→ Task directions
From the line that contains "Task: Select Algemeen in settings tree" to the end of the entries, copy each line exactly, though the pictures stay out.

(Collected data entries)
:::
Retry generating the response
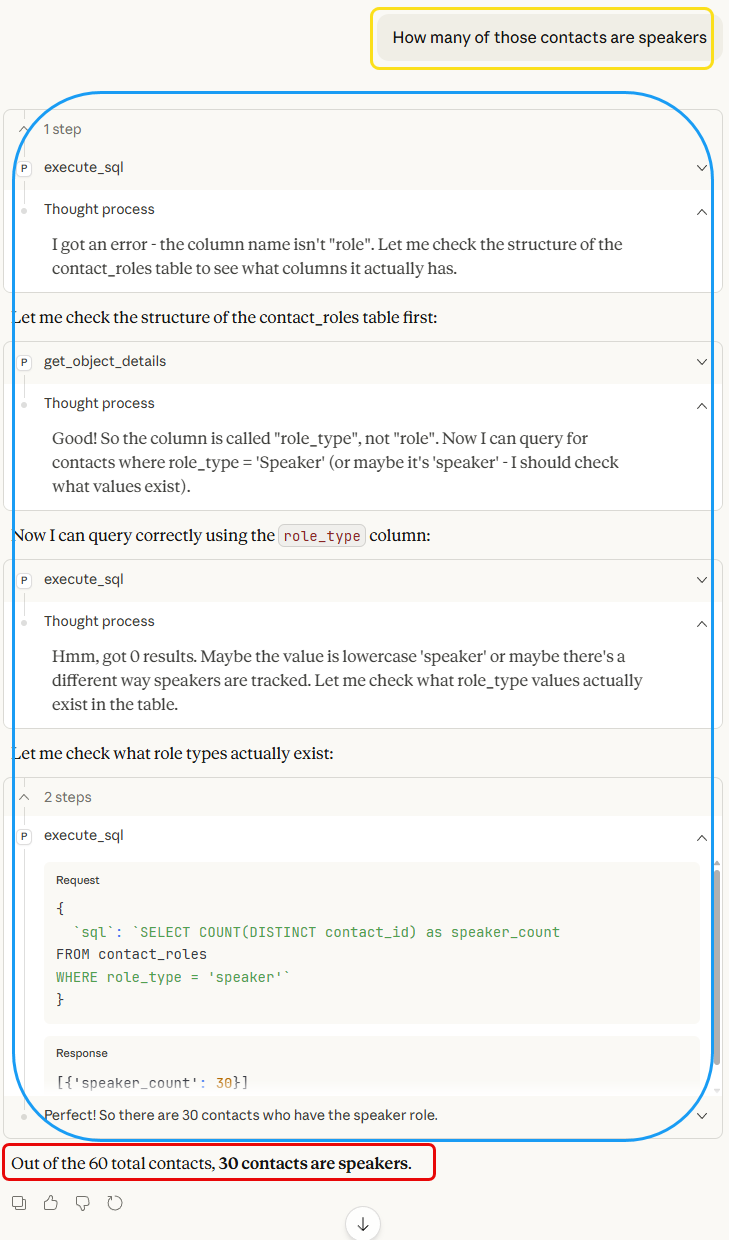115,1202
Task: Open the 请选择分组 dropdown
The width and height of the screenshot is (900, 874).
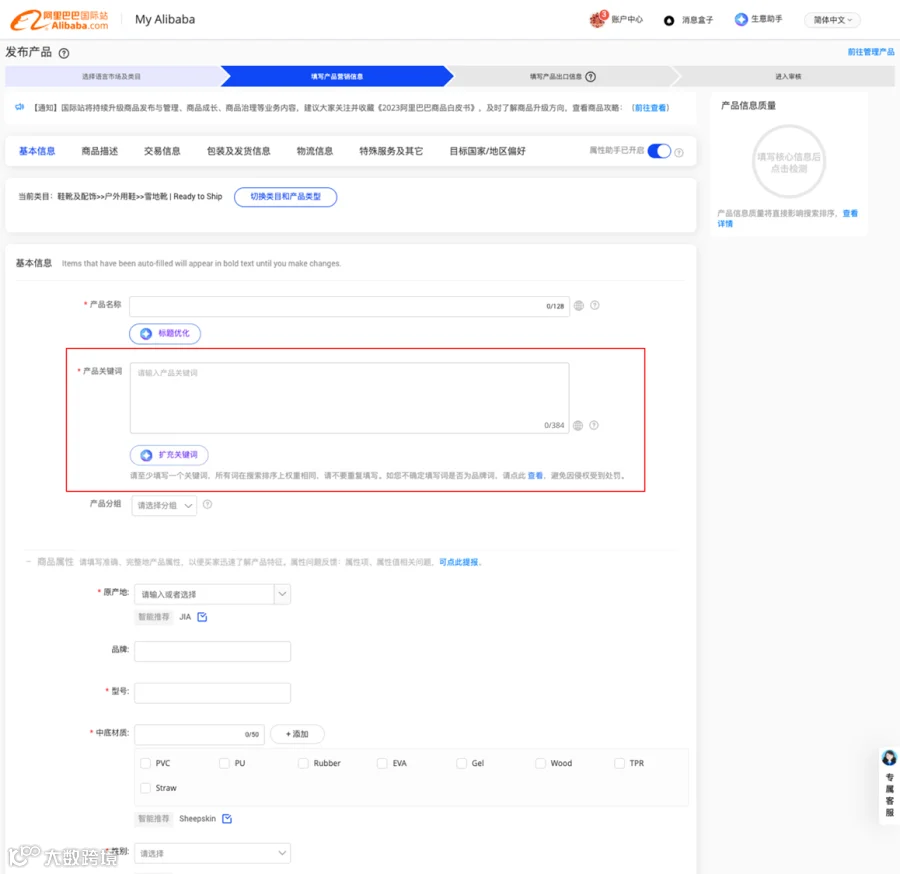Action: tap(164, 506)
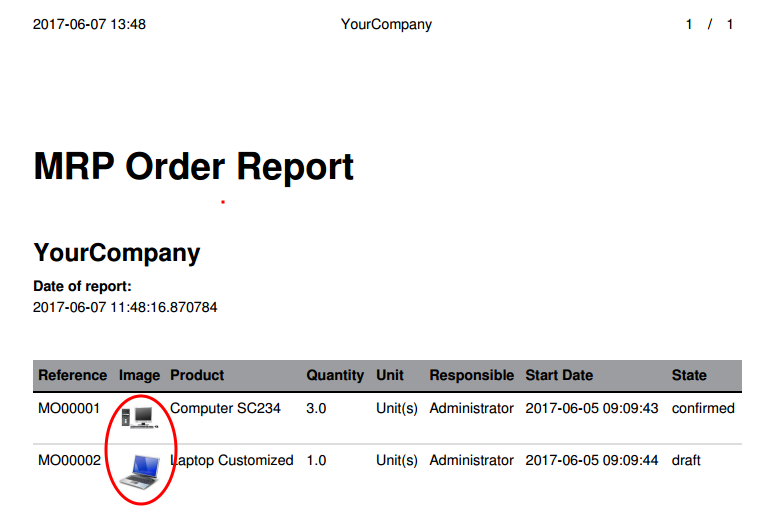Viewport: 781px width, 515px height.
Task: Click the Start Date column header
Action: point(559,375)
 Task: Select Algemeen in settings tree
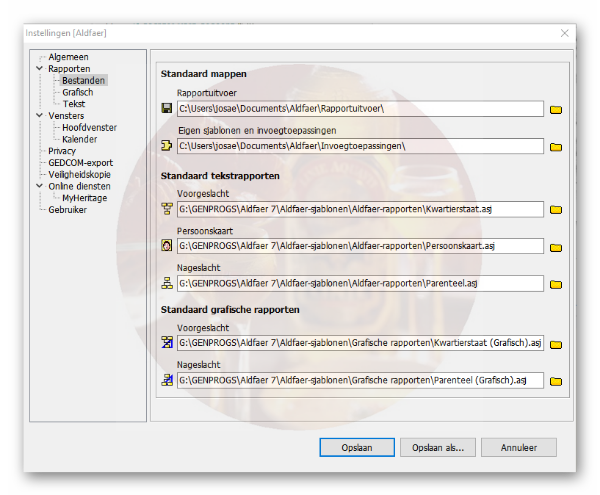pos(68,57)
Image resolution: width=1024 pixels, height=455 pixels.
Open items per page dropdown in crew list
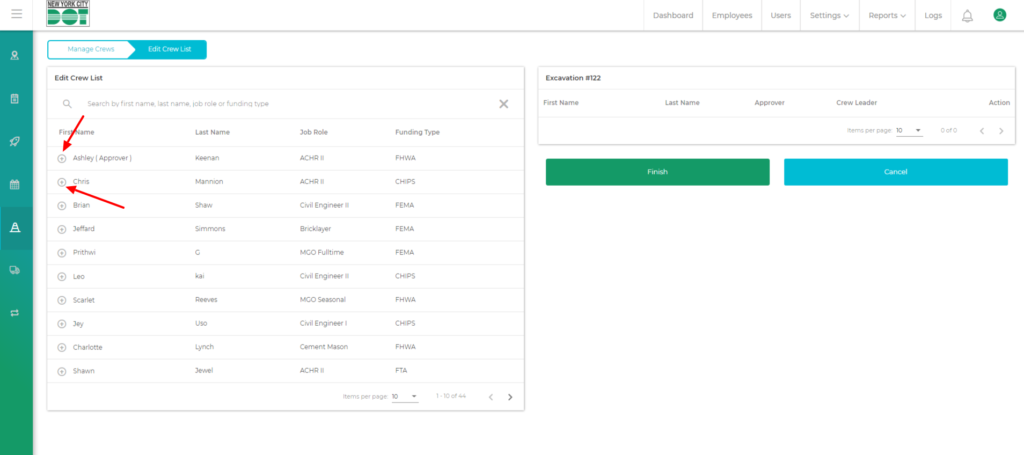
:::
→ Task solution
 Task: Select Algemeen in settings tree
pos(68,57)
Image resolution: width=1024 pixels, height=455 pixels.
Open items per page dropdown in crew list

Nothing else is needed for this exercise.